Current antithrombotic therapies, crucial for preventing conditions like stroke and heart attack, often increase the risk of bleeding, a major clinical challenge. Thromboinflammation, a complex interplay between coagulation and inflammation, is a key driver of various thrombotic disorders. This study addresses the critical need to develop antithrombotic agents that effectively prevent clots without compromising hemostasis or increasing bleeding risk.

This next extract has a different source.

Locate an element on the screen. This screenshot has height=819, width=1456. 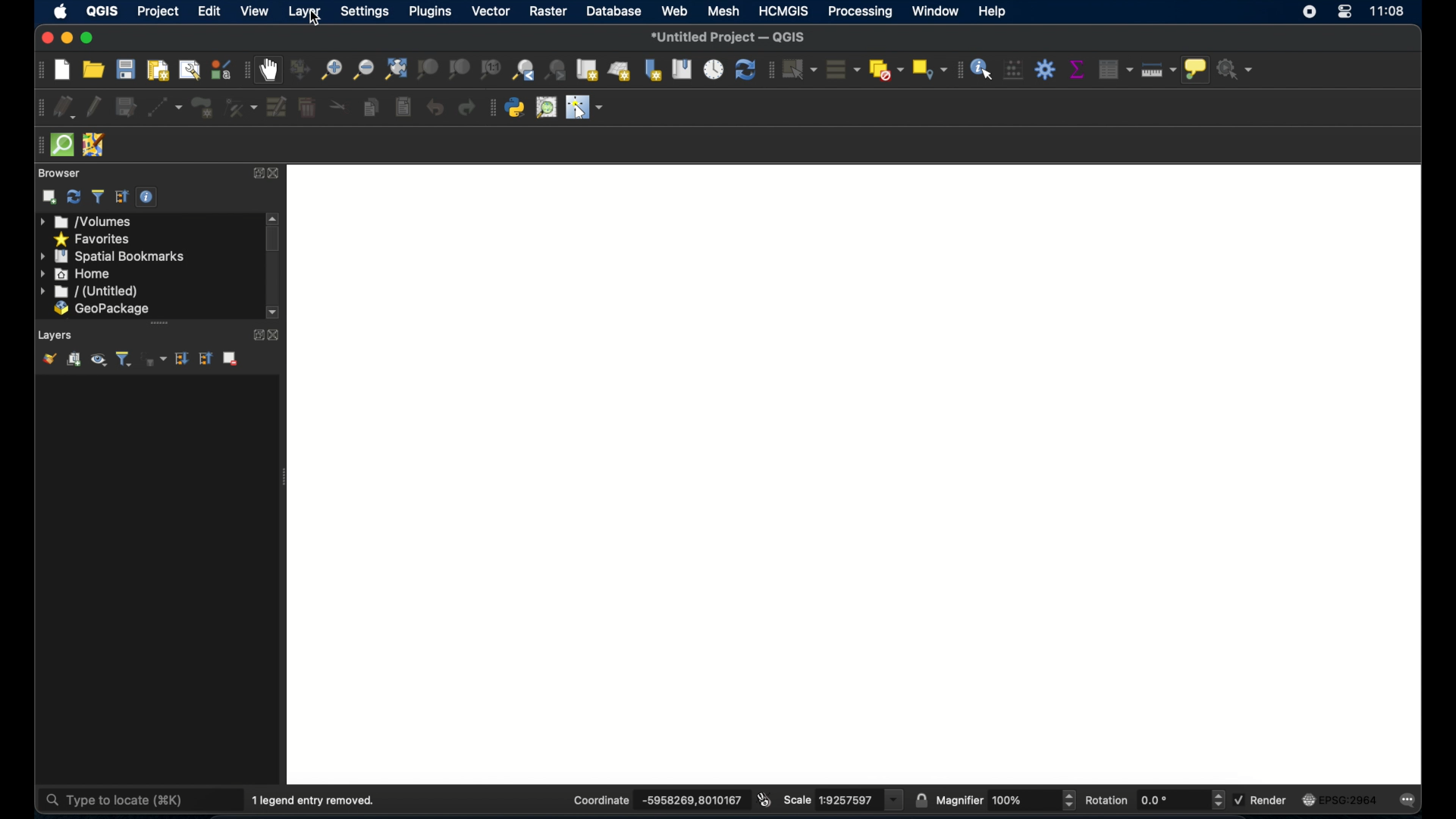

The designed peptide demonstrated remarkable efficacy in inhibiting thromboinflammation. It significantly reduced thrombus formation, showing a 45% decrease in thrombus size and a 2.3-fold increase in the time to vessel occlusion compared to control groups. Crucially, and unlike conventional anticoagulants, the peptide did not significantly increase bleeding time or other bleeding parameters (p>0.05), effectively uncoupling antithrombotic action from hemorrhagic risk. Mechanistically, the peptide effectively blocked the IL-1β-FXIa axis, leading to a 60% reduction in FXIa (Factor XIa, a key coagulation enzyme) activity and a 30% decrease in circulating IL-1β (interleukin-1 beta, a pro-inflammatory cytokine) levels. The most significant finding was the peptide's ability to achieve potent antithrombosis, reducing clot burden by 45%, without any statistically significant increase in bleeding time (p>0.05), a critical advancement over existing therapies.